=== 本文ブロック ===
能登の地震で少しずつボランティアの登録(受け入れはまだ)が始まっている。
過去に,都留文大の教育学科で,将来の先生に向け講義を行った。
『ボランティアってなに?』
みんなはどう思うだろう。被災地やどこかの現場で,泥をかき出したり,被災した家屋からつぶれた家具を運び出す。
そんなイメージではないだろうか?
貴方がコンビニに買い物に行く。お会計の時に募金箱が目についた。おつりが少しだったから少しでも役に立てばと募金した。
これって立派なボランティアですから。
えっ?て思われるかもしれないけど,ボランティアの基本的な精神がわかれば納得すると思う。
『ボランティアとは,
自分の意志で行動し,自分の行動に責任を持ち,一切の見返りを求めない。』
貴方が募金したのは誰かに強制されたから?
募金をすることで,お店の人から「ありがとう」って言われるのを期待した?
そうじゃないよね。
自分の気持ちで募金したんだから立派なボランティア。
ボランティアは活動するだけじゃない。自分の普段の生活の中でいつだって出来る。
道のゴミを拾うのもボランティア。
隣のおじいちゃんの代わりに庭の植木に水をあげるのもボランティア。
泣いてる子供と遊んであげるのもボランティア。
助け合い,いい社会を作る行動がボランティア。
だから活動していないから,現場に行って行動していないからなんて思わないで,普段から出来る事をやればいい。
社会人の面接で,面接官が,
『学生時代,何か社会貢献をしましたか?』
この質問に対する多数の返答が,
「ボランティアに行きました」
どんな種類にしても,まぁ面接官は納得する。
これがあかん!
そのボランティアってさ,どこかの団体が募集したボランティアツアーに参加して,どこかの場所や施設に行った?
サークルで決めたから参加した?
もう一度ボランティアの精神を考えてみて。
自分から行きたいと思った?
交通機関は自分で用意(電車・バス・車)した?
食糧は全部持って行った?
テントや寝袋など,自分の寝る場所は確保した?
トイレなどの排泄処理は自分でやって持って帰った?
あなたはいくつ当てはまりましたか?
団体やサークルが用意したバスで,本当は行きたくないのに先輩がうるさいとか,面接で有利だからという理由で嫌々参加しなかった?
泊まるところはホテルなんかで,お風呂もシャワーも入れて,食事も3食付いてなかった?
帰るときに,現地の人から終了の挨拶なんかで有難うって言ってもらって,お土産もらわなった?
=== データ抜粋 ===
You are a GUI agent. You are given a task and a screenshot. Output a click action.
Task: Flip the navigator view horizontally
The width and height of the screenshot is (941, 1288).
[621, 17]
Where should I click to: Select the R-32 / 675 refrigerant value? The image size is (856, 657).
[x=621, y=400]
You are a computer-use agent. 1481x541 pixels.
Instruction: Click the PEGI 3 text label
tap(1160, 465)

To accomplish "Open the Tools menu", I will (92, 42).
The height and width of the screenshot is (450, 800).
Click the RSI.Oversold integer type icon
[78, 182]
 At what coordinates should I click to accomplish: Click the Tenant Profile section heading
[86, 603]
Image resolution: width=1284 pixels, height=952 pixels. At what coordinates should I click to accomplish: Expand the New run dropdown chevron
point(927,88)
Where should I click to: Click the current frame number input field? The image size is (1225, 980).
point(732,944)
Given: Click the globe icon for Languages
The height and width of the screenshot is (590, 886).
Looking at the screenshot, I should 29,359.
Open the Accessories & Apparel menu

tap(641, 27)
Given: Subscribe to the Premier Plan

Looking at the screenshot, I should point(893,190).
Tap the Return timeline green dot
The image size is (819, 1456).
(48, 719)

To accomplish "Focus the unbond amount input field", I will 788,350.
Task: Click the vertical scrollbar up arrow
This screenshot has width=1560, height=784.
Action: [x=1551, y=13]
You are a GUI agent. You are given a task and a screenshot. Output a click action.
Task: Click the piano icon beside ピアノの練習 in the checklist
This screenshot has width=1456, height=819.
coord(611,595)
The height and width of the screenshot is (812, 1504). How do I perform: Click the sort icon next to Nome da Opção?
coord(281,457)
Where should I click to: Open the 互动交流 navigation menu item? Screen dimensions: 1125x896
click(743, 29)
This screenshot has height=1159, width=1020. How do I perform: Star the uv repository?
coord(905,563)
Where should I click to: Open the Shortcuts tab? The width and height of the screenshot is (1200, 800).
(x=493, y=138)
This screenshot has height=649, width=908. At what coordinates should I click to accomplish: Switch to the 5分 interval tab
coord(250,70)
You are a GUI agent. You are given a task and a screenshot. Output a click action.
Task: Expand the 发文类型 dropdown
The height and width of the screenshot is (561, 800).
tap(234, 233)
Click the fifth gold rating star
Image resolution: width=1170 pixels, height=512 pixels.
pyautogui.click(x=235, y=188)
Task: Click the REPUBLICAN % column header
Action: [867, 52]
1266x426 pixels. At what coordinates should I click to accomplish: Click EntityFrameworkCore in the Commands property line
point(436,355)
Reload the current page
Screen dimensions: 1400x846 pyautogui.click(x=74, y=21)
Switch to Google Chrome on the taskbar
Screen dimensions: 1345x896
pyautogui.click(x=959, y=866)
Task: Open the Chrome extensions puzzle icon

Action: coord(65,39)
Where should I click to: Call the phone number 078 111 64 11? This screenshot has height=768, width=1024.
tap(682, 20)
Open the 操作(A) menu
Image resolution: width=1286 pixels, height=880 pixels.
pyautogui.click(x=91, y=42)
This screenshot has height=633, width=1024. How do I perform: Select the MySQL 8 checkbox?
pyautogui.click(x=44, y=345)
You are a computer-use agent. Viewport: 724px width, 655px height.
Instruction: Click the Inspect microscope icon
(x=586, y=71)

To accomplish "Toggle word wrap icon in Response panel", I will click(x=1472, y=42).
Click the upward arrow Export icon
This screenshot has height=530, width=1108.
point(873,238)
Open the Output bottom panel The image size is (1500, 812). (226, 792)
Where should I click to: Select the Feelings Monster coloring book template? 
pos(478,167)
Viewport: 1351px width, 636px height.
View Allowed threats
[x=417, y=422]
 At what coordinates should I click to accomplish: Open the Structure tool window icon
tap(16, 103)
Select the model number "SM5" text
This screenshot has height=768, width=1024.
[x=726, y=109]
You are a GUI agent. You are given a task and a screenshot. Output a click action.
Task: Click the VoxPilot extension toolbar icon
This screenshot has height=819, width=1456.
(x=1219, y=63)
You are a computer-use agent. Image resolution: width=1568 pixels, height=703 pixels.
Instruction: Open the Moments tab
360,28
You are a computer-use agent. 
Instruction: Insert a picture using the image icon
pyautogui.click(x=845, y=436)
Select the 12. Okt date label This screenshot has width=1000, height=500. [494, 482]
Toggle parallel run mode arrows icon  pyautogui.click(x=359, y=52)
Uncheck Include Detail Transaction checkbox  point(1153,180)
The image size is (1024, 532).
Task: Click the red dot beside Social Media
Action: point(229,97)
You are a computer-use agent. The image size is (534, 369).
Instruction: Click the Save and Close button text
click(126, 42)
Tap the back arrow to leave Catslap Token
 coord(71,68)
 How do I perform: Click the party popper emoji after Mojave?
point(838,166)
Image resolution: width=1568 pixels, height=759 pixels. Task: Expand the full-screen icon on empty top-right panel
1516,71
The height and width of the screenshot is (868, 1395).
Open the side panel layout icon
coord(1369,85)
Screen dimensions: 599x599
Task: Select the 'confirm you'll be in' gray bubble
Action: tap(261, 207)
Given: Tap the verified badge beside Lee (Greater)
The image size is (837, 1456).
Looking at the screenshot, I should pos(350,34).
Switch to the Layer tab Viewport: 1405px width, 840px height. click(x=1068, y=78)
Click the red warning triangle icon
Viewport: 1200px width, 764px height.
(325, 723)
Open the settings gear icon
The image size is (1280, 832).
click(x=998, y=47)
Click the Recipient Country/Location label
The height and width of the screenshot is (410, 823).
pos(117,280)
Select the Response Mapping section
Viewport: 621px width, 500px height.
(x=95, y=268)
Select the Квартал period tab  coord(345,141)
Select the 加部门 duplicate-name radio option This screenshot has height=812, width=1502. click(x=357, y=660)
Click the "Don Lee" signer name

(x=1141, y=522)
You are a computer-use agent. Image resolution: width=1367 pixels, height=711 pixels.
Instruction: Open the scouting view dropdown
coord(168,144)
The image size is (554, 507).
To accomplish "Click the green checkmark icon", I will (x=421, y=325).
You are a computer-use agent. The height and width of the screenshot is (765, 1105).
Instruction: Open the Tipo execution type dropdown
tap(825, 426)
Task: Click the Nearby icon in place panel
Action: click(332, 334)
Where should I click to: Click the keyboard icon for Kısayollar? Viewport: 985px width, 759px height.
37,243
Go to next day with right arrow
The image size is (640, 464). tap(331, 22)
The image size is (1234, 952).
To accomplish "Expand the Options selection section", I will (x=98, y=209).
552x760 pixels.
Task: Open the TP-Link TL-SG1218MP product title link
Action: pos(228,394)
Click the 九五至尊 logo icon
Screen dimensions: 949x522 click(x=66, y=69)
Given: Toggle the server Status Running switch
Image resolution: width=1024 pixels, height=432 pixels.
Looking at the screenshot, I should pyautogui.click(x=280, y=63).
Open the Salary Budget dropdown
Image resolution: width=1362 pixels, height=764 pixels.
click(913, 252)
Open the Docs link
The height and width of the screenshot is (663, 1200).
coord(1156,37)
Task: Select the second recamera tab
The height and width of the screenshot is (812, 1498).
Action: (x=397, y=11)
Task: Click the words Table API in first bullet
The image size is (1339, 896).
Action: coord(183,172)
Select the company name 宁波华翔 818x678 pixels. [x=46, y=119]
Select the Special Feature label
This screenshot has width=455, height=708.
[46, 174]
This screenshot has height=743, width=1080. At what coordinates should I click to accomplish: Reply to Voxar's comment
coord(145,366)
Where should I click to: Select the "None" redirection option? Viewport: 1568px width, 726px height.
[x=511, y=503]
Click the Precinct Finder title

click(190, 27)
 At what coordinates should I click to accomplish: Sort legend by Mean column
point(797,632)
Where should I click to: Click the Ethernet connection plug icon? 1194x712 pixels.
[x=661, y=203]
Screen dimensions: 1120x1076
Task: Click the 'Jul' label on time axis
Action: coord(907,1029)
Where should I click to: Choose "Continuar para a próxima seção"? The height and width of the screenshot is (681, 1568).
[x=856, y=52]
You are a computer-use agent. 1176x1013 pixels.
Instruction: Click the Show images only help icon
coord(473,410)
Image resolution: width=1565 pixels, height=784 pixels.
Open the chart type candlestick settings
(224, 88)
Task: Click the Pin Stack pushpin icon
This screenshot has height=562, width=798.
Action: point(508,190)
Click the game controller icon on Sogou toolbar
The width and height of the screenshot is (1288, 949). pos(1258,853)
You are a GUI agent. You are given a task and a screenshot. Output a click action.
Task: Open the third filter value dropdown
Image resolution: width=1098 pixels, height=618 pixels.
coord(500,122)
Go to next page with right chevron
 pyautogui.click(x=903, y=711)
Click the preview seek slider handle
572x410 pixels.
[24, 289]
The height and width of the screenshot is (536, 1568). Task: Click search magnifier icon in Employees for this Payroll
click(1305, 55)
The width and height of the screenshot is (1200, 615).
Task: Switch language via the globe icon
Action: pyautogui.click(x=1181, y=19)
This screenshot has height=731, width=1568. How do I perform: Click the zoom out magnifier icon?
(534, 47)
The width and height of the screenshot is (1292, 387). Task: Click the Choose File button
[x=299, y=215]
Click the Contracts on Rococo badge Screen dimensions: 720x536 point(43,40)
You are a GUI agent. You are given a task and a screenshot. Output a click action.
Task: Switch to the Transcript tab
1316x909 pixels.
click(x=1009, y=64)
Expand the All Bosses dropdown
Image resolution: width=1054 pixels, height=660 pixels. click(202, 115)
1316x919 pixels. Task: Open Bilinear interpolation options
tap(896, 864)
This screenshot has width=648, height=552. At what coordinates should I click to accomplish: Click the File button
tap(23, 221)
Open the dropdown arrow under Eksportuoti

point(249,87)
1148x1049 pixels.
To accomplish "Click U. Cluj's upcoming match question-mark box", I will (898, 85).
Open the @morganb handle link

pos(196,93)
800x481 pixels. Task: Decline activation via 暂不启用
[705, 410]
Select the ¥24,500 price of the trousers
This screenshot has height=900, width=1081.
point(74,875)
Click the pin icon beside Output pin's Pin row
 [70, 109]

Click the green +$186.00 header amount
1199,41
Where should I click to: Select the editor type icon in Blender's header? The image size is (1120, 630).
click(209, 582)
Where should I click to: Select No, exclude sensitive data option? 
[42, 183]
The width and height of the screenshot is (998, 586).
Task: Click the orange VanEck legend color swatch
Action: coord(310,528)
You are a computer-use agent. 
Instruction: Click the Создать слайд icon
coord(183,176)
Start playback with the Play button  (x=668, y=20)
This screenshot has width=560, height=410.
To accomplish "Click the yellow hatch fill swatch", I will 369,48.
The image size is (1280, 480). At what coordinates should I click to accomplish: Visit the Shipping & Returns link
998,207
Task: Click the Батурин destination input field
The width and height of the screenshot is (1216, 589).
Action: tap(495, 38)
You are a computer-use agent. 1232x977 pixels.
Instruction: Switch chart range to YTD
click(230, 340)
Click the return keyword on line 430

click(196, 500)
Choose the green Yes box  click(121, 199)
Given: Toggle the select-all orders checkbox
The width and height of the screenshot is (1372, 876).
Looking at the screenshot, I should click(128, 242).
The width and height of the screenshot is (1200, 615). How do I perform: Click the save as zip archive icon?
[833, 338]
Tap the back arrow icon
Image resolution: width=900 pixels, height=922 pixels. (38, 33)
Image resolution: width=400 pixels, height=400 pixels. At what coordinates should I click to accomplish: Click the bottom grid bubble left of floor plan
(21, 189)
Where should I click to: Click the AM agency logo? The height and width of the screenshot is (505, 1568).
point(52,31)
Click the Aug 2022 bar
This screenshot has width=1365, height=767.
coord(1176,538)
===
• _課題の条件_:
A. ボランティアについての文章を2文で要約してください。
B. 一覧のうち、「Task: Click the words」を含む行から始めて「click(190, 27)」を含む行までの部分だけを、両端の行も含めて示してください。その際、「Precinct Finder」を「Station Locator」に変え、それ以外はそのままにしてください。

• _解答は以下_:
A. ボランティアとは自分の意志で行動し、自分の行動に責任を持ち、一切の見返りを求めないことであり、コンビニでの募金や道のゴミ拾いのように普段の生活の中でいつでもできる。一方で、団体やサークルが募集したツアーに参加して面接で「ボランティアに行きました」と答える学生に対し、交通機関や食糧、寝る場所、排泄処理を自分で用意したかなどを問いかけ、ボランティアの精神をもう一度考えるよう求めている。

B.
Task: Click the words Table API in first bullet
The image size is (1339, 896).
Action: coord(183,172)
Select the company name 宁波华翔 818x678 pixels. [x=46, y=119]
Select the Special Feature label
This screenshot has width=455, height=708.
[46, 174]
This screenshot has height=743, width=1080. At what coordinates should I click to accomplish: Reply to Voxar's comment
coord(145,366)
Where should I click to: Select the "None" redirection option? Viewport: 1568px width, 726px height.
[x=511, y=503]
Click the Station Locator title

click(190, 27)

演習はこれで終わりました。